Given the indispensable role in extracellular matrix remodeling and immunosuppressive microenvironment formation, the importance of tissue-resident macrophages (TRM) in the occurrence of early-stage cancer has been constantly mentioned. And it is noteworthy that the widespread application of low-dose CT (LDCT) has resulted in a marked increase in the proportion of early-stage patients for lung cancer in recent years, including plenty adenocarcinoma in situ (AIS) patients with ground-glass nodule (GGN) feature on imaging. The group of GGN-like AIS (AIS with ground-glass nodule feature) patients have gradually become a clinical challenge for thoracic surgeons, as surgically removed considered justified only when there is evident malignant progression risk. However, despite many teams, including ours, have proposed possible strategies for non-invasive and efficient assessing the malignant risk of GGN-like AIS patients, the unclear mechanism of the malignant progression for GGN-like AIS toward early-stage lung adenocarcinoma (LUAD) limits further clinical application and optimization. In this study, utilizing transcriptome, we classified TCGA-LUAD patients into distinct TRM functional states and conducted a comprehensive analysis of the physiological significance behind each subtype.
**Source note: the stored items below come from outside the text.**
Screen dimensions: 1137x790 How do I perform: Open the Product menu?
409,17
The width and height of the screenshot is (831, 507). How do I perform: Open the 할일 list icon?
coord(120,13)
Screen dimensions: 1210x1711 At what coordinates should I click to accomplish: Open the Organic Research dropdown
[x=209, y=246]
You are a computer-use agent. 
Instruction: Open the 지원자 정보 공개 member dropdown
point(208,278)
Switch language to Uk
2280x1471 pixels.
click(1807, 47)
Utilizing single-cell data, we have well mapped the results of transcriptome analysis at the cellular level and ultimately identified that KRT6A Ep may be the key epithelial subpopulation for the functional remodeling of TRM. Our study deepened the understanding of the malignant transformation mechanism of GGN-like AIS, as well as provided referential indicators for more personalized treatment and management of LUAD patients.